- **EXCERPT TO READ**

+---+

Module: Differential Calculus

Latest Module Specifications

Current Academic Year 2025 - 2026

Module Title	Differential Calculus
Module Code	MTH1013 (ITS: MS112)
Faculty	Mathematical Sciences	School	Science & Health
NFQ level	8	Credit Rating	5

Description

This module covers the differential calculus of functions of one real variable. Main topics are limits, continuity and derivatives of functions. The module aims to balance theoretical foundations (definitions and theorems), computational skills (practising the rules of calculus) and applications (optimisation and systematic approximation using Taylor polynomials).

Learning Outcomes

1. State and use the definitions of limit and continuity.
2. Compute a variety of limits and determine the continuity of a variety of functions.
3. Apply theorems for continuous functions in a variety of settings.

+---+

- **SUPPLIED MATERIAL**
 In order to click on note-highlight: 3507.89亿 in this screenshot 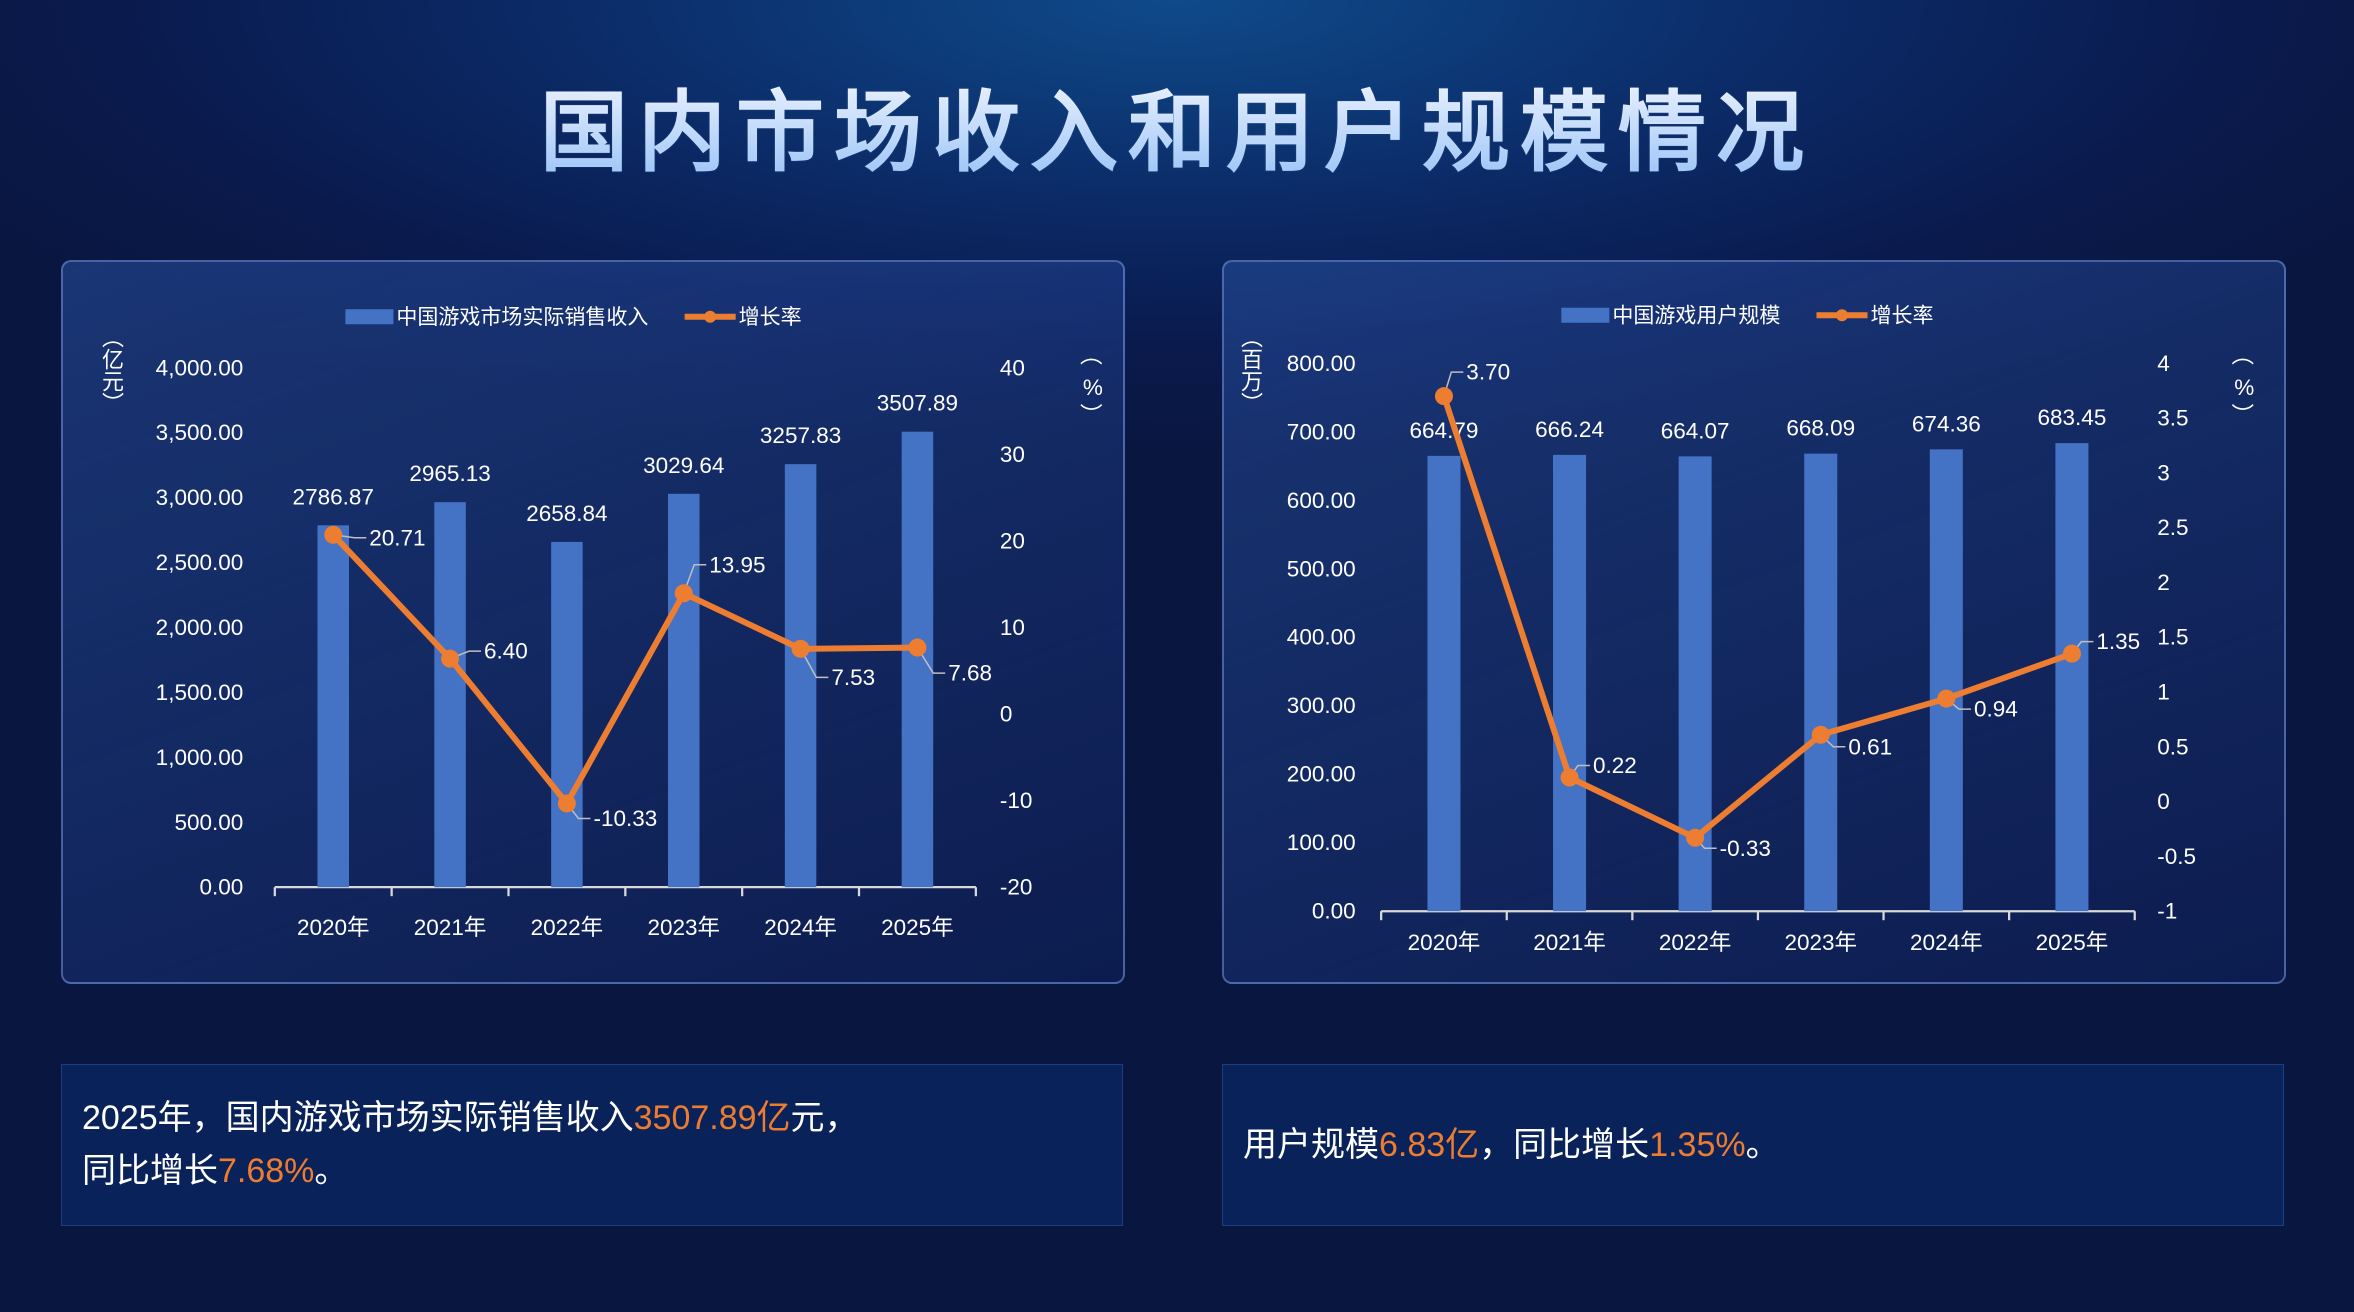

+---+

- **REQUIRED WORK**
• 1. According to the module description, what three things does the module aim to balance, and what does each one consist of?
• 2. Rewrite the module description starting with "Latest Module Specifications" and going on through "using Taylor polynomials).", substituting "Maclaurin polynomials" for "Taylor polynomials".

- **RESULTS FOR EACH TASK**
• 1. The module aims to balance theoretical foundations (definitions and theorems), computational skills (practising the rules of calculus), and applications (optimisation and systematic approximation using Taylor polynomials).

• 2.
Latest Module Specifications

Current Academic Year 2025 - 2026

Module Title	Differential Calculus
Module Code	MTH1013 (ITS: MS112)
Faculty	Mathematical Sciences	School	Science & Health
NFQ level	8	Credit Rating	5

Description

This module covers the differential calculus of functions of one real variable. Main topics are limits, continuity and derivatives of functions. The module aims to balance theoretical foundations (definitions and theorems), computational skills (practising the rules of calculus) and applications (optimisation and systematic approximation using Maclaurin polynomials).